TASK TO CARRY OUT
Retype the items from the line that contains "Where should I click to: Click the font" through the line that contains "Looking at the screenshot, I should 619,31.", with both of those lines included. Leave the pictures out of your answer.

INFORMATION SUPPLIED
────

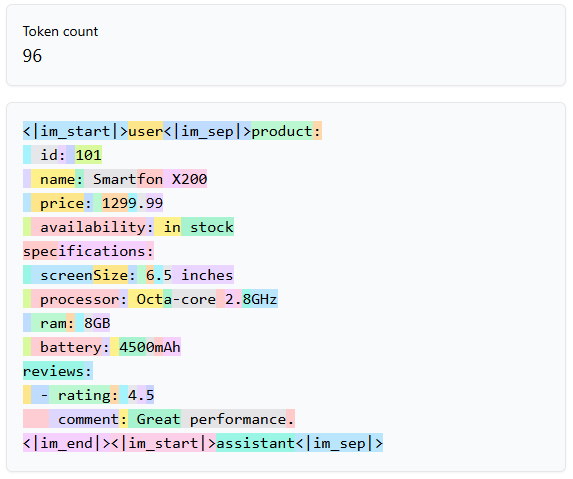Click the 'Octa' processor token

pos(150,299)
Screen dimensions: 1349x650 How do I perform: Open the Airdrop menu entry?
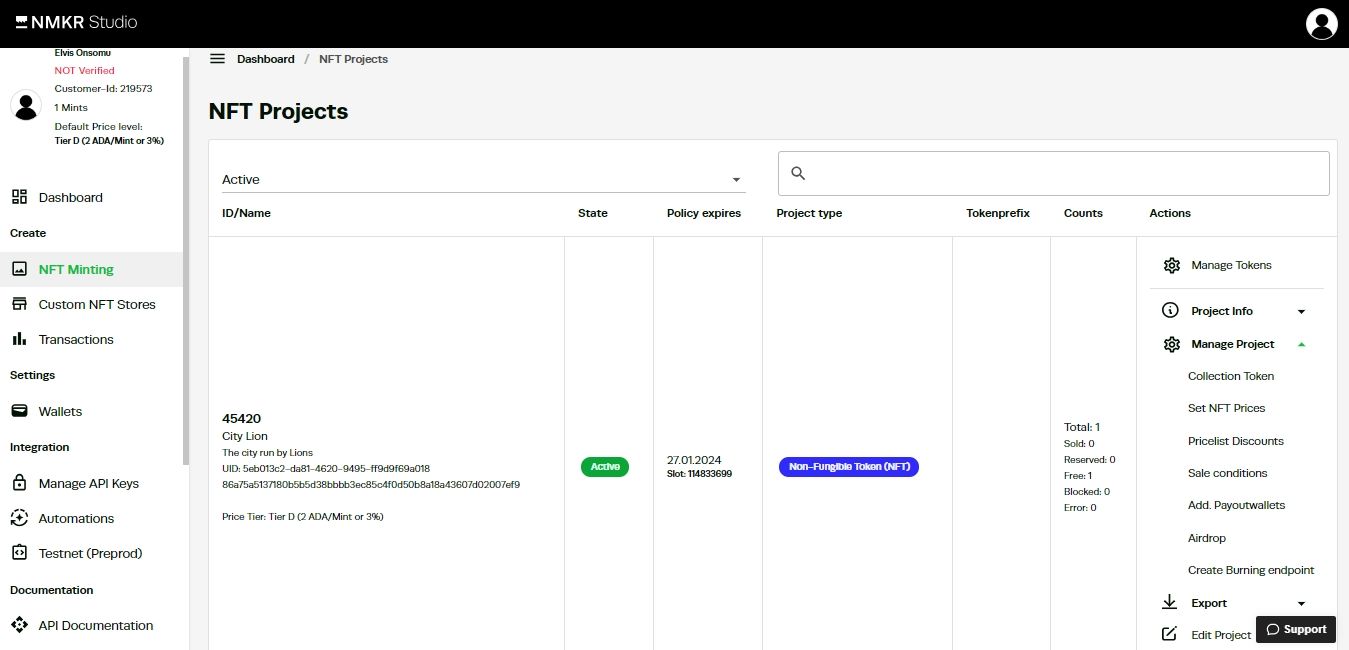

────

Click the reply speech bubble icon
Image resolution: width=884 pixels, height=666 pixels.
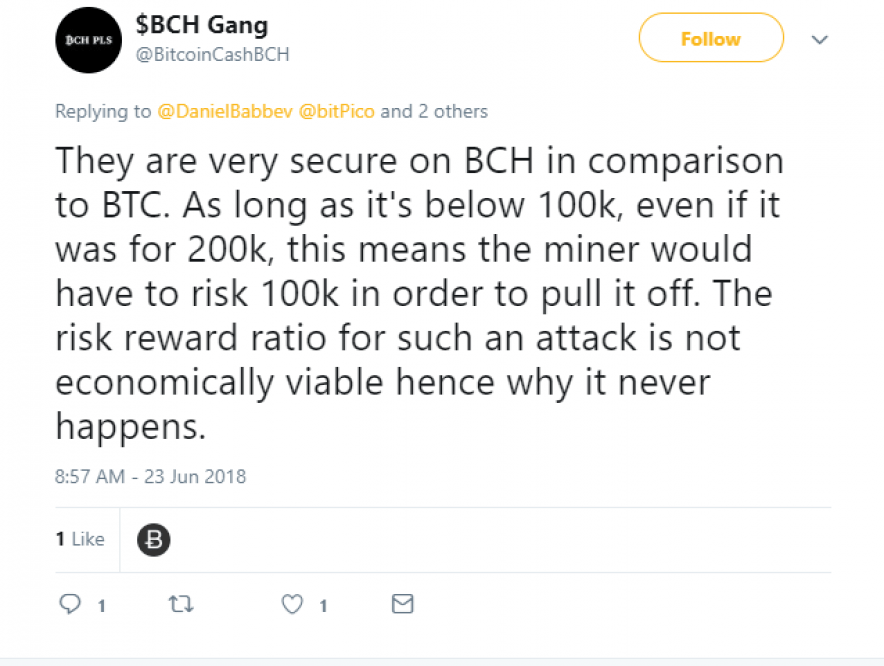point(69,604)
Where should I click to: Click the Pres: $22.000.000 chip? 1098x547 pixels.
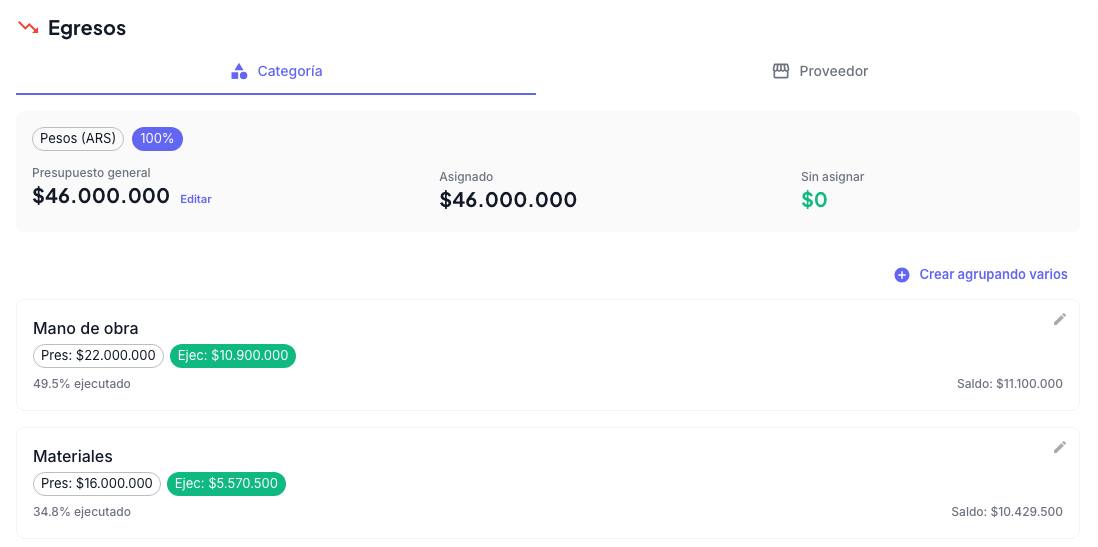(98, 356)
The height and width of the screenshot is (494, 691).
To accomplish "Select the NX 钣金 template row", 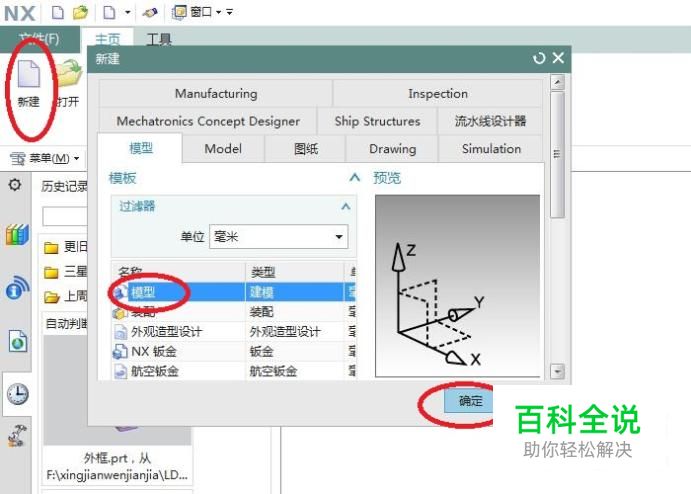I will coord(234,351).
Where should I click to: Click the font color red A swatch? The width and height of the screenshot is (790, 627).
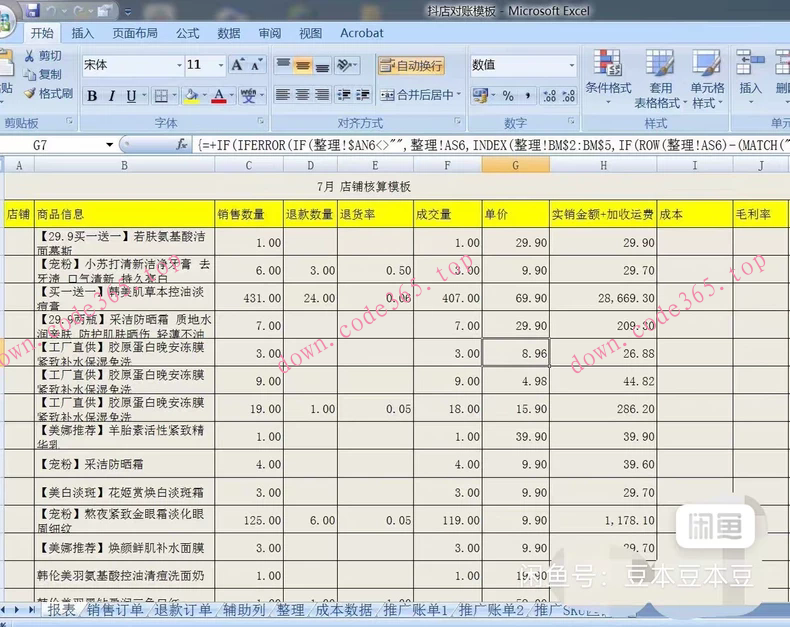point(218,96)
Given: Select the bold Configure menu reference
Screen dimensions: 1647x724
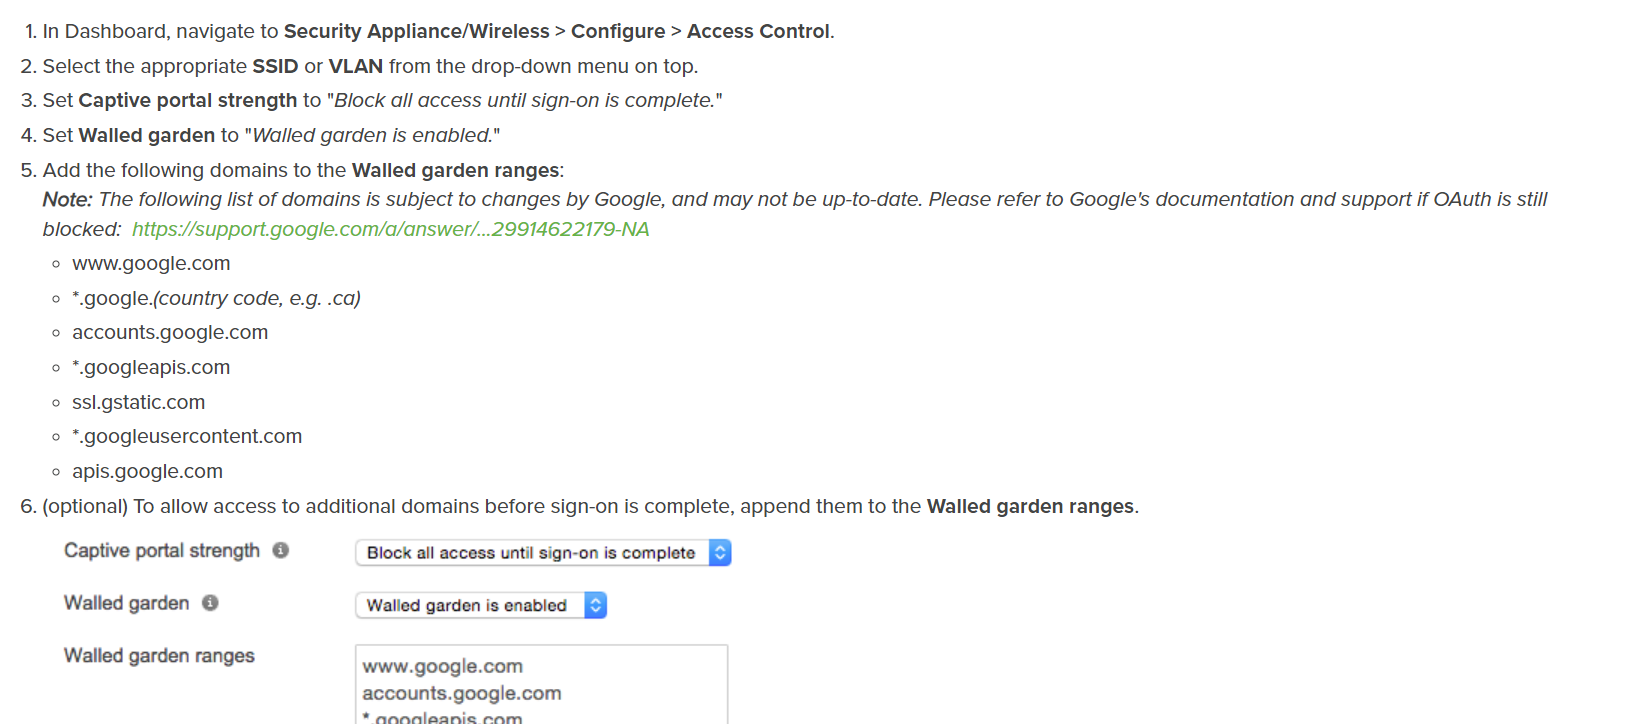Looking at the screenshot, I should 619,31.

────

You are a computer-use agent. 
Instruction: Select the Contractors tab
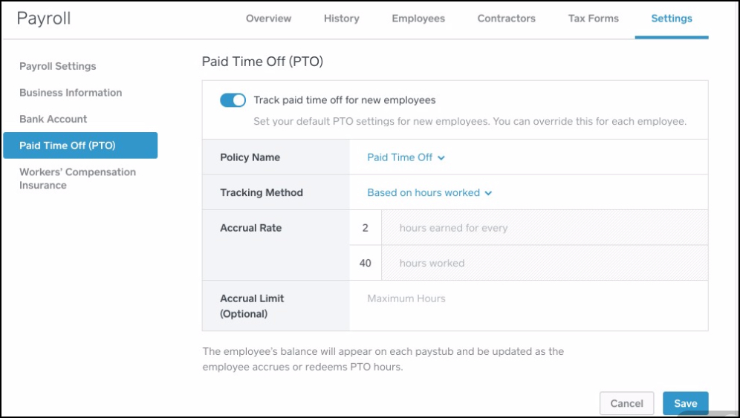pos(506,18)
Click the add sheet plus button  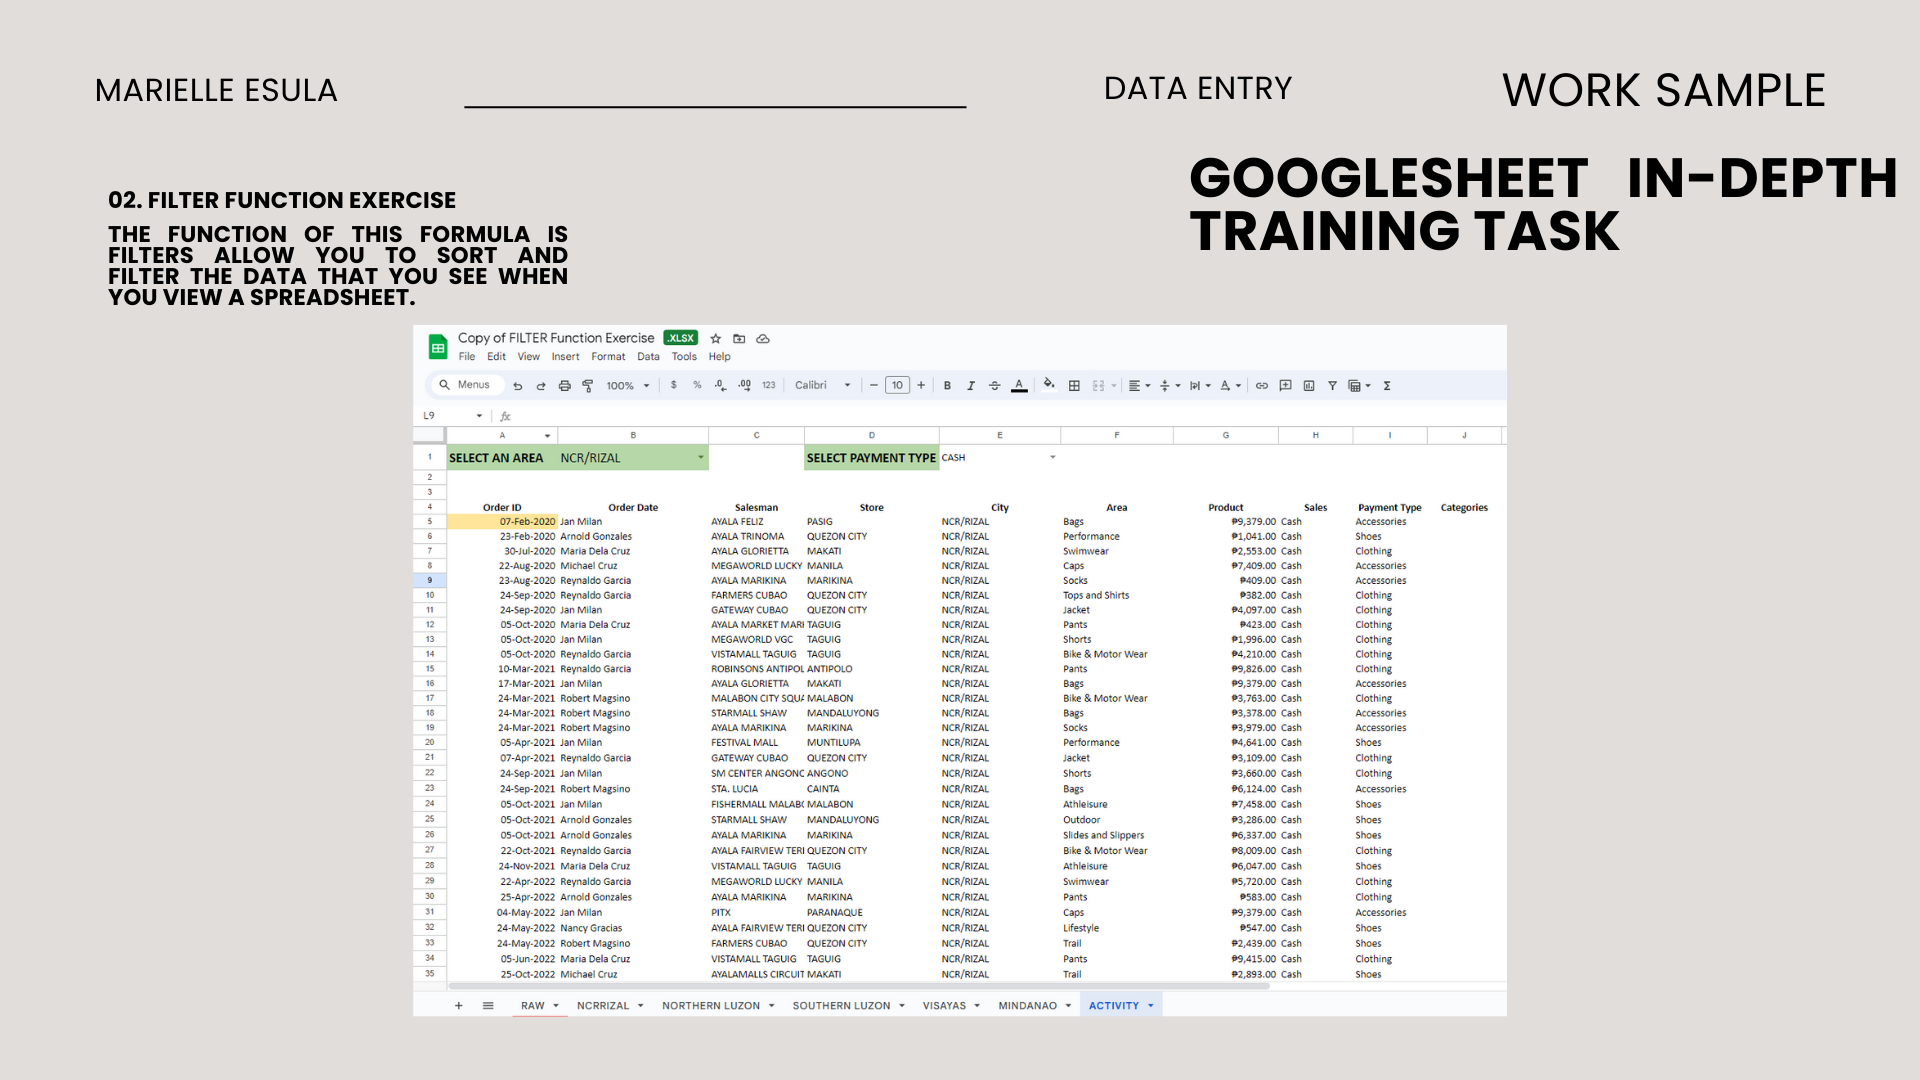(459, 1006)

────

RESULT OF THE EXERCISE
Where should I click to: Click the font color red A swatch? The width and height of the screenshot is (790, 627).
point(218,96)
Given: Select the bold Configure menu reference
Screen dimensions: 1647x724
Looking at the screenshot, I should 619,31.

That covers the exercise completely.